Bahan penyerap suara atau Sound Absorbing Material berfungsi untuk mengambil energi suara yang berlebihan di dalam ruangan. Target utamanya adalah, energi pantulan dalam ruangan dikurangi sesuai dengan kebutuhan. Bahan ini digunakan apabila ruangan diinginkan untuk memiliki level waktu dengung sesuai dengan kebutuhan atau ruangan yang diinginkan untuk tidak memiliki energi pantulan yang besar (misalnya studio musik, ruang home theater, ruang bioskop, ruang kelas, ruang seminar, ruang rawat inap, kamar hotel, dsb). Ada berbagai tipe bahan ini, misalnya tipe bahan berpori (untuk suara dengan frekuensi menengah sampai tinggi), tipe panel (frekuensi menengah-rendah), tipe resonator (frekuensi rendah), tipe perforasi mikro (frekuensi tertentu). Penggunaan bahan ini semata untuk kebutuhan pengguna di dalam ruangan, agar mendapatkan medan suara sesuai dengan fungsi ruang (misalnya ruang biosk0p harus memiliki permukaan penyerap yang dominan karena diharapkan pengguna mendengarkan suara langsung saja dari loudspeaker terpasang, sedangkan ruang konser simphony memerlukan bahan penyerap sesedikit mungkin karena diharapkan energi suara dari panggung bertahan selama mungkin tanpa mengurangi intelligibilitynya).  Besaran yang digunakan untuk menunjukkan kinerja bahan ini adalah koefisien absorbsi (alpha), yang memiliki nilai 0- 1, 0 menunjukkan tidak ada energi suara yang diambil oleh bahan, sedangkan 1 menunjukkan seluruh energi suara yang datang ke permukaan bahan akan diambil seluruhnya dan tidak dikembalikan ke ruangan. Bahan yang ada di pasaran memiliki alpha antara 0 dan 1 (fungsi frekuensi tentu saja). Bahan penyerap suara tidak mungkin berdiri sendiri sebagai bahan kedap suara, tetapi bisa dikombinasikan dengan bahan kedap suara untuk meningkatkan kinerja kedap suara, yaitu dalam sistem material multi lapisan (sandwich panel), misalnya double gypsum-double gypsum bisa ditingkatkan kinerja kedapnya dengan menyisipkan rockwool diantara kedua lapisan sehingga menjadi double gypsum-rockwool-rongga udara-double gypsum.
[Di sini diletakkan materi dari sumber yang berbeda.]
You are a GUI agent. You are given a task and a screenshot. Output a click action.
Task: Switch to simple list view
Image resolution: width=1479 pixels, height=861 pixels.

Jadi, kedua jenis bahan akustik tersebut dalam tataran praktisnya digunakan secara bersama-sama, sesuai dengan fungsinya masing-masing, untuk membentuk ruang akustik dengan berbagai fungsinya. contoh: Untuk ruang studio diperlukan sejumlah besar permukaan penyerap suara, sekaligus selubung kedap suara, ruang konser memerlukan sedikit bahan penyerap suara tetapi memerlukan  selubung kedap suara yang sangat baik.

note: perlu diingat bahwa dalam sebuah ruangan, kinerja kedap tidak hanya dibebankan kepada salah satu komponen penyusun ruang saja, tetapi menjadi tanggung jawab seluruh penyusun ruangan (dinding, langit-langit dan lantai) karena suara bisa merambat lewat seluruh komponen penyusun ruang tersebut. Suara bisa bocor lewat dinding, lantai maupun langit-langit. Ingat, sekecil apapun lubang pada ember, akan menyebabkan air keluar dari ember tersebut alias bocor.

Akustik Aula Barat ITB Pasca Restorasi

Hasil Pengukuran Akustik yang dilakukan tim Laboratorium Fisika Bangunan dan Akustik Teknik Fisika ITB menunjukkan bahwa Noise Criteria (NC) Aula Barat berada pada level 40-45 dengan dominasi sumber noise berasal dari kendaraan bermotor yang lewat di sekitar Aula Barat. Kondisi ini melebihi level yang disarankan yang seharusnya berada < 30 bila diinginkan kegiatan di dalam Aula recordable, dan NC 30-35 bila tidak melibatkan aktifitas recording. Pada pemakaian Aula, khususnya untuk acara yang melibatkan percakapan, sebaiknya area luar di sisi selatan dibebaskan dari aktifitas, khususnya pergerakan kendaraan bermotor.

SONY DSC

Secara umum, waktu dengung ruang Aula Barat pasca restorasi adalah flat (125-4000 Hz) di sekitar 2 detik pada kondisi kosong. Bila Aula terisi penuh, diharapkan akan turun di sekitar 1,4 detik. Kondisi ini cukup baik bila digunakan untuk performansi musik orkestra atau musik kamar (quintet, quartet, recital piano, dsb), akan tetapi terlalu panjang apabila digunakan untuk aktifitas percakapan (kuliah umum, seminar, pidato, dsb). Apabila penggunaan sistem Tata Suara tidak terhindarkan, tipe Loudspeaker sebaiknya menggunakan jenis terdistribusi dibandingkan dengan central cluster. Posisi Pemasangan Loudspeaker sebaiknya mengarah pada area audiens, dari posisi lebih tinggi dari kepala orang berdiri. Pemakaian subwoofer sebaiknya dihindari atau dibatasi.

SONY DSC

Kejernihan suara ucap yang diukur dengan besaran D50 menunjukkan, kondisi Aula pasca restorasi dalam keadaan kosong berada pada level rata-rata diantara 40-50% (yang disyaratkan adalah > 50%). Kondisi ini menyebabkan Sistem Tata Suara HARUS digunakan apabila Aula digunakan untuk aktifitas Speech (Percakapan), dengan sistem Tata Suara yang disarankan adalah type terdistribusi. (ukuran Loudspeaker Medium atau Kecil). Aiming dan penempatan Loudspeaker menjadi faktor yang krusial.

SONY DSC

Kejernihan suara musik yang ditunjukkan oleh besaran C80 hasil pengukuran berada di range -2 – 2 dB (125-4000 Hz). Harga ini menunjukkan bahwa Aula Barat pasca Restorasi sangat baik digunakan untuk performance musik TANPA sound system. Disarankan pertunjukkan full orkestra atau recital (piano, kuartet string atau kuartet tiup) dilakukan tanpa sistem tata suara elektronik, dengan pengaturan panggung mengarah ke arah sisi panjang atau sisi lebar. Penambahan reflektor non permanen pada bagian atas atau kanan kiri panggung sangat disarankan.